Il Presidente del Parco ha rilasciato la seguente dichiarazione: “Ho apprezzato molto l’iniziativa di Greenpeace, poiché è utile a stimolare con voce autorevole, non solo nell’opinione pubblica italiana e francese, ma anche nei rispettivi livelli governativi, il dibattito sulla necessità di stabilire vincoli più forti e limitare il passaggio di navi mercantili che ogni giorno mettono a rischio l’ambiente marino – e non solo – dell’area. Sono soddisfatto per le dichiarazioni delle autorità italiane e francesi, in particolare per quelle del Vicepresidente della Regione Sardegna Bastianino Sannittu e del Sindaco di S. Teresa di Gallura Piero Bardanzellu, i quali hanno posto l’attenzione sulla necessità di accelerare il processo di creazione del Parco marino internazionale. Sulla stessa linea la Presidente della Provincia di Olbia-Tempio Pietrina Murrighile.
Paradossalmente l’unica voce fuori dal coro è stata quella del Sindaco di La Maddalena; il Sindaco Comiti ha infatti voluto prendere la parola uscendo fuori tema perché, anziché parlare di tutela dell’ambiente nelle Bocche di Bonifacio e di Parco marino internazionale, come hanno fatto gli altri ospiti che sono stati invitati a tenere un breve discorso, ha invece colto l’occasione per polemizzare sulla legge istitutiva dei Parchi, manifestando chiaramente la sua disattenzione nei confronti di uno dei principali strumenti di tutela dell’ambiente attualmente previsti dall’ordinamento italiano.
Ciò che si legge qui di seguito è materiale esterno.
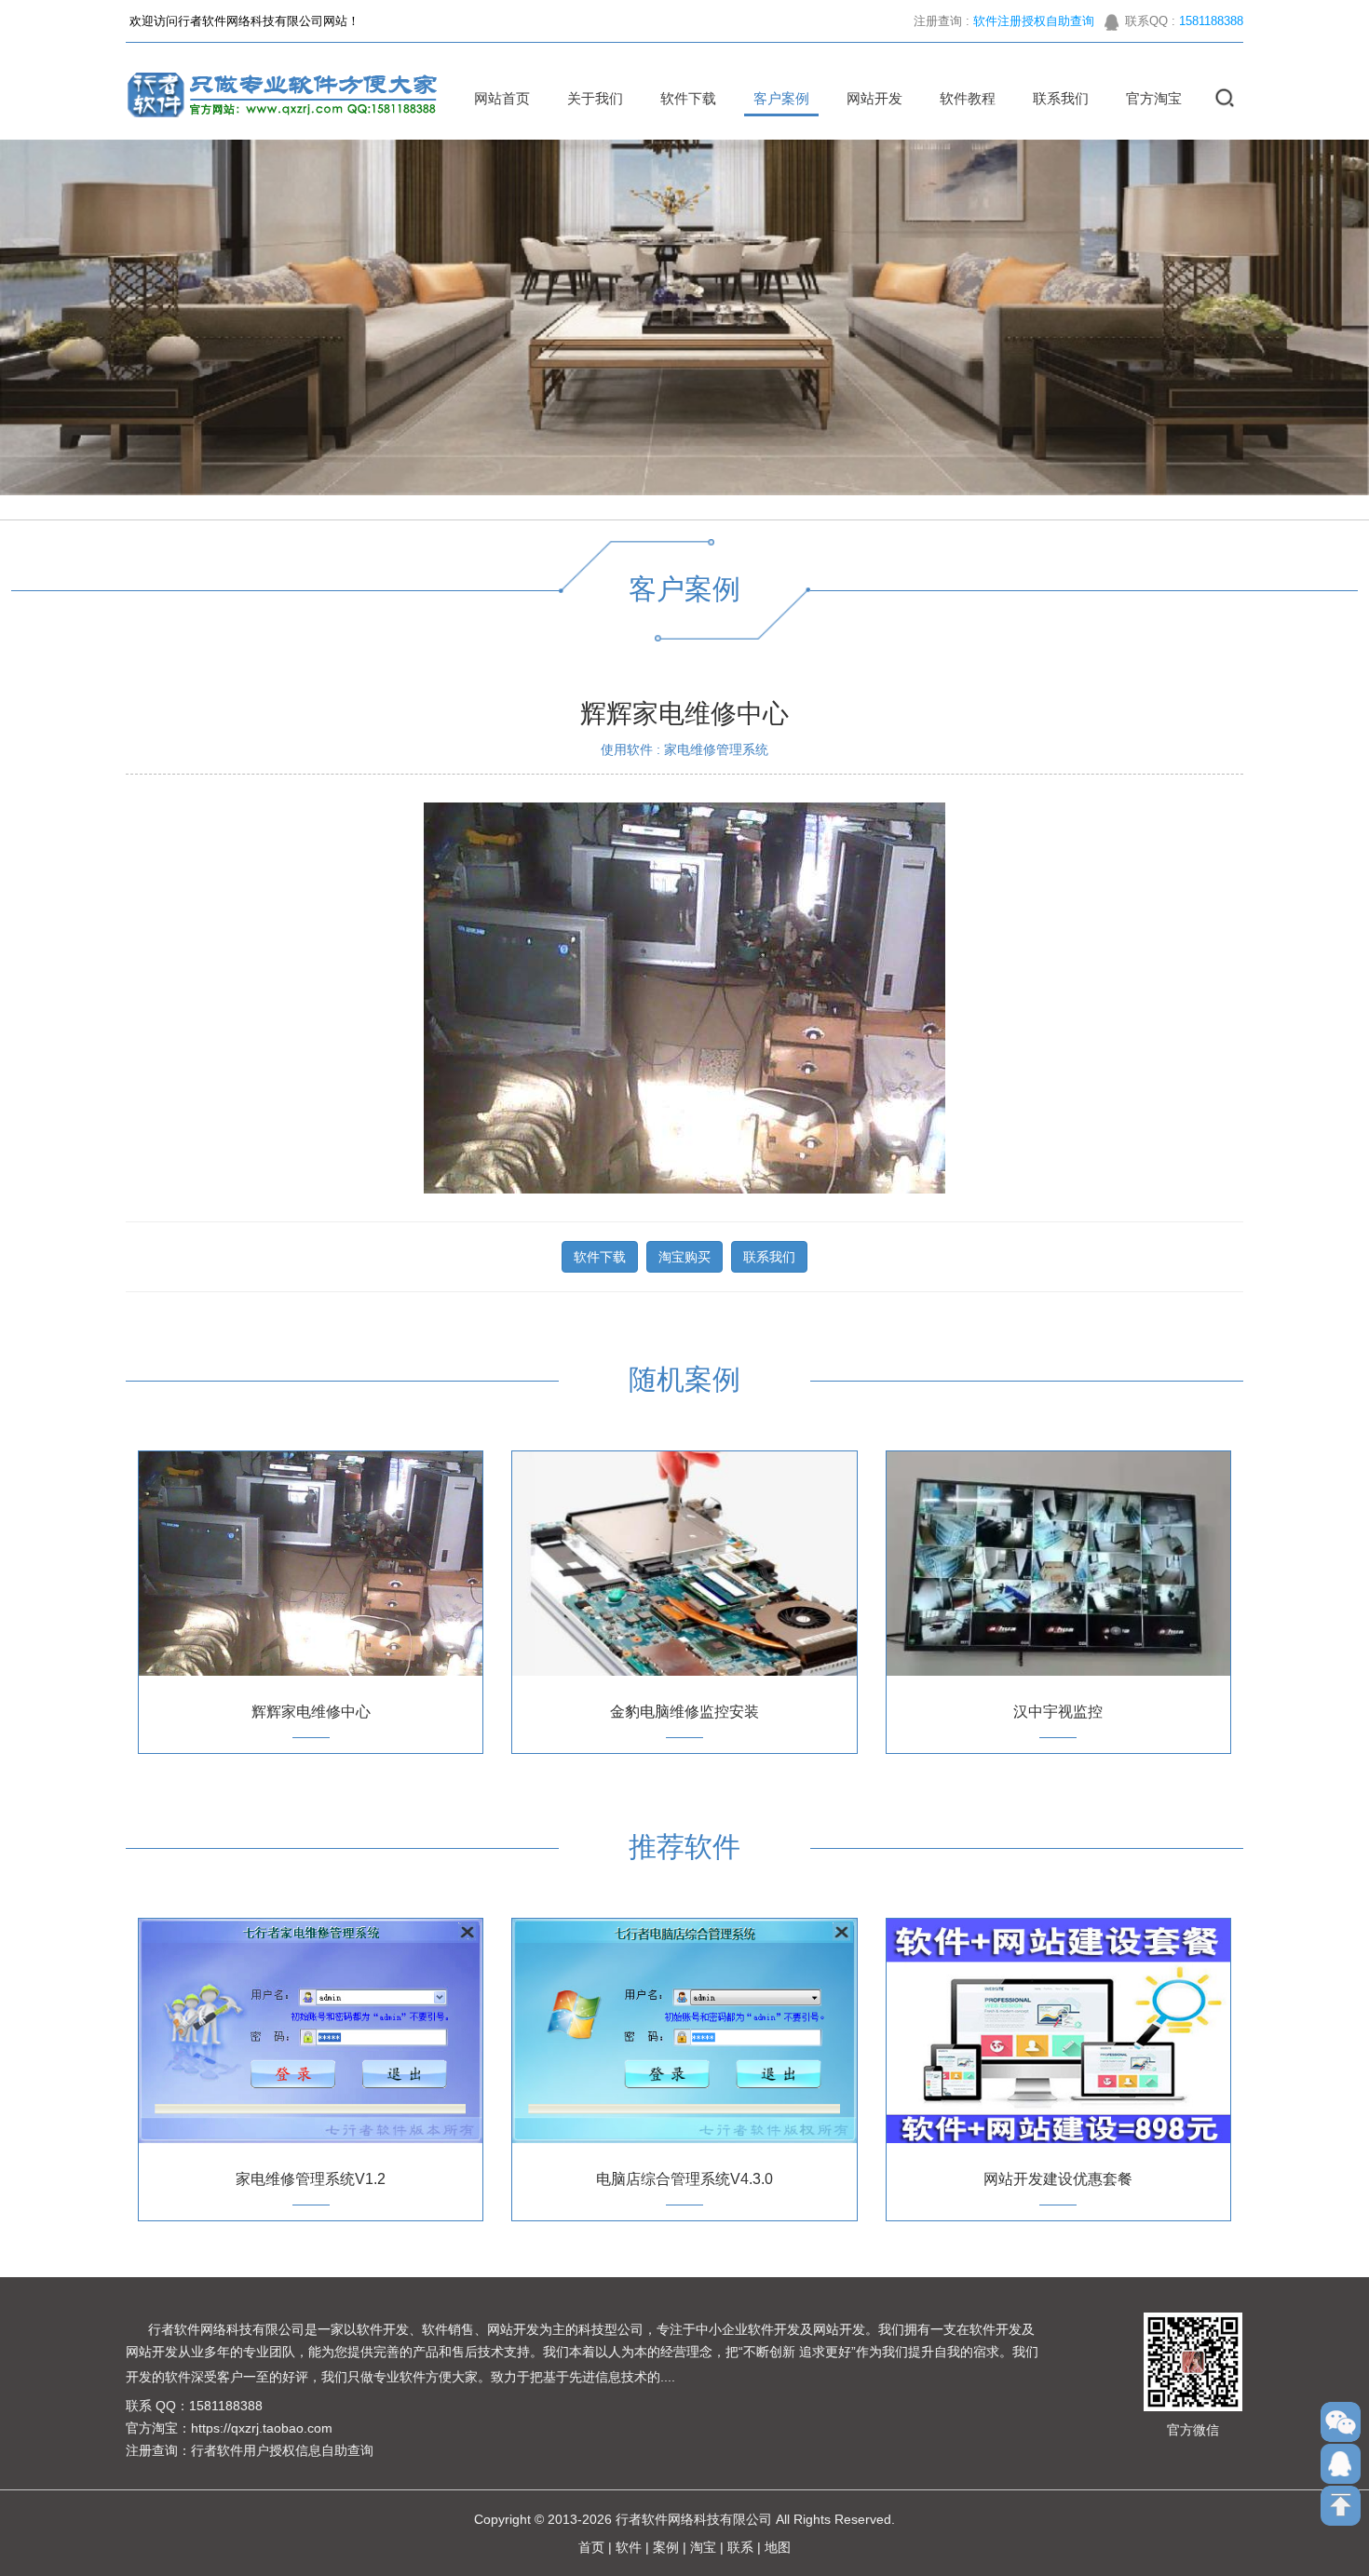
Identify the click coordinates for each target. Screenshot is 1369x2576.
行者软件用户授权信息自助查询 (282, 2450)
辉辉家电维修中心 (311, 1712)
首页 (591, 2547)
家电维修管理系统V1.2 (311, 2179)
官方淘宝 (1154, 98)
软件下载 (688, 98)
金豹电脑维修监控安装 (684, 1712)
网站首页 (502, 98)
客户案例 (781, 98)
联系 (740, 2547)
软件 (629, 2547)
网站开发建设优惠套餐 (1057, 2179)
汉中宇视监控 (1058, 1712)
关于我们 (595, 98)
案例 (666, 2547)
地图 (778, 2547)
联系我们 (1061, 98)
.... (667, 2376)
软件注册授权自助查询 (1033, 21)
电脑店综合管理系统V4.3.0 (684, 2179)
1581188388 (1211, 21)
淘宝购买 (684, 1256)
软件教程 (968, 98)
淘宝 (703, 2547)
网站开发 (874, 98)
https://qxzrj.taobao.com (261, 2428)
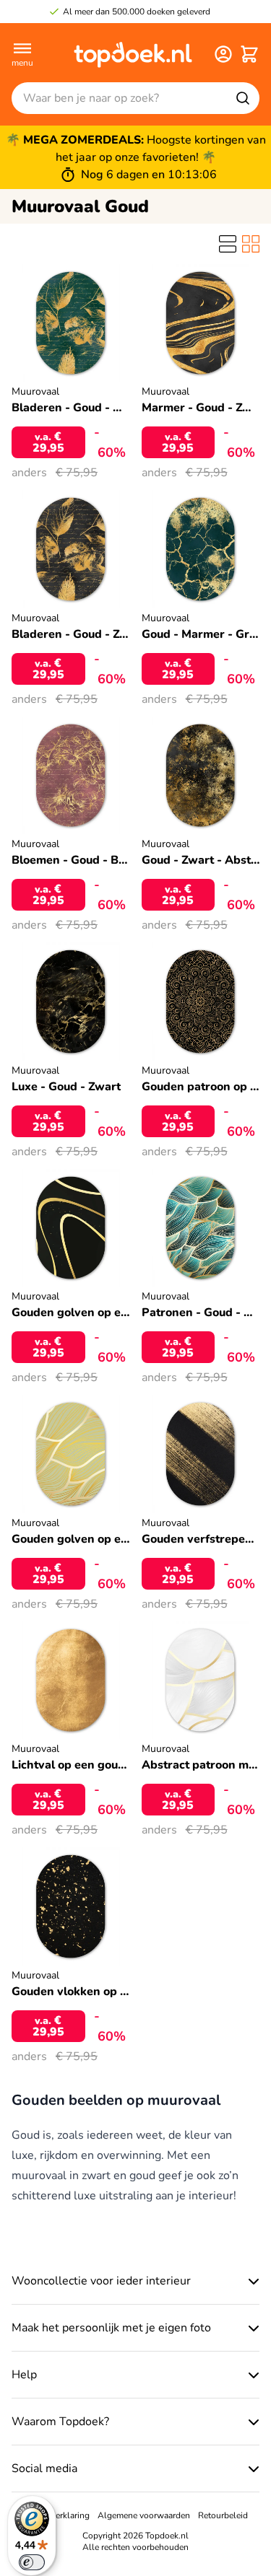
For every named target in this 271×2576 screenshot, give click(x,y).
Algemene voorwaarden (144, 2515)
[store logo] (133, 54)
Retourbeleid (223, 2515)
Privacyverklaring (56, 2515)
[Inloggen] (223, 54)
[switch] (32, 2562)
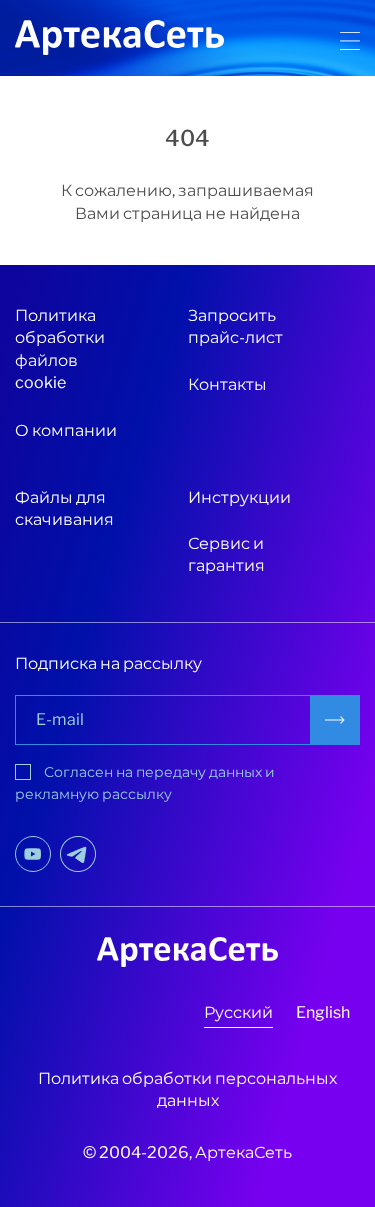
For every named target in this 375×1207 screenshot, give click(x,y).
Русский (238, 1012)
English (323, 1012)
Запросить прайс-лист (235, 326)
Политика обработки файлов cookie (60, 349)
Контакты (227, 384)
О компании (66, 430)
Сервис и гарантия (226, 554)
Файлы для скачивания (64, 508)
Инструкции (239, 497)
Il Sindaco, anziché collaborare con l’Ente Parco, sfrutta un’occasione così importante per contestare in modo sterile l’ente preposto alla tutela del suo stesso territorio, forse non consapevole del fatto che, poiché una legge già esiste, finché la stessa non sarà modificata dal parlamento, è compito e dovere del Sindaco rispettarla collaborando col Parco.”
L’Appello di Greenpeace, che parla chiaramente ed inequivocabilmente di un impegno dei sottoscrittori per il Parco marino internazionale, è stato sottoscritto anche dal Sindaco di La Maddalena; il Presidente del Parco ritiene vi sia una contraddizione in termini nel sottoscrivere, da un lato, la necessità di un più incisivo controllo sul territorio delle Bocche di Bonifacio con l’istituzione di un’area protetta internazionale e nel manifestare di fatto, dall’altro, la propria indisponibilità a collaborare con l’ente preposto alla gestione del Parco nazionale e quindi alla tutela dell’ambiente in tale area marina, criticando in ogni occasione pubblica le leggi istitutive del Parco o la normativa nazionale in tema di aree protette.